Researchers do believe that babies can hear muffled outside sounds as they often react to loud noises and demonstrate familiarity with certain voices after birth. Pregnancy is a great time for daddy to begin reading books to mommy’s belly. This helps daddy to begin to form a bond with the baby and start a habit of healthy interactions. Daddy can also sing songs and tell stories. I knew a dad who played the banjo to mommy’s belly every day during pregnancy and when that baby was born, he loved the sound of daddy playing that banjo! He would turn his head and look at the banjo and move his arms and legs excitedly.

It is a good idea for daddies to take a parenting class at a local hospital, YMCA, library, or recreation center. There are often baby massage classes or basic baby care classes that teach how to change a diaper or give that first bath. These classes are great for gaining a little bit of confidence for a first-time dad so that when that little baby comes along, daddy is feeling confident and informed. It may also be helpful for daddy to spend some time with another baby before his own baby arrives. Maybe there is a niece or nephew or friend’s baby to practice on. Just holding a baby builds some confidence and will allow daddy to feel more relaxed when he holds his own little bundle for the first time.

How Can Dads Continue Bonding After Baby Arrives?

Daddies, don’t be shy about singing to your baby as you put her to sleep, saying nursery rhymes as you change diapers and making up stories as you feed her lunch. Use high-quality language, not baby talk, encourage eye contact, and pause between sentences to give your baby a chance to respond. Babies start to understand the pause and flow of a conversation as early as three weeks. When you pause they understand that it is their turn to make noises. Respond to her noises and have an exchange back and forth. This is so good for the language centers of the brain.

Moms, You Need to Hand Over the Reigns Sometimes

Last year, Zero to Three conducted a survey about parent’s perspectives about development and the findings from daddies might surprise you.

  • 90% of dads report that being a parent is their greatest joy.
  • 85% of dads say being a father is the best job in the world.
  • 73% of dads say their lives began when they became a dad.
  • 62% of dads want more information on how to be a good dad.
  • 84% of parents believe that children are better off when both parents are involved.
  • 64% of moms and dads agree that dads don’t get enough credit for their involvement in raising and caring for young children.
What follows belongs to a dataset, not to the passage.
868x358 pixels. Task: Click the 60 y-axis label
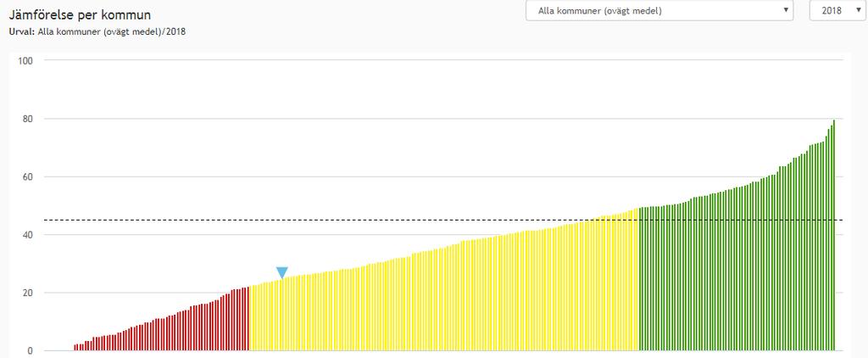pyautogui.click(x=26, y=177)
This study showed us that dads do see the value of reading to their children as 46% of dads report that they read to their children more than their dads read to them. 40% of dads would like to be more involved with raising their children but feel their partner interferes with their involvement. So, dads are ready and willing! Moms, hand that board book over! Have a glass of wine and let daddy do the bedtime routine tonight!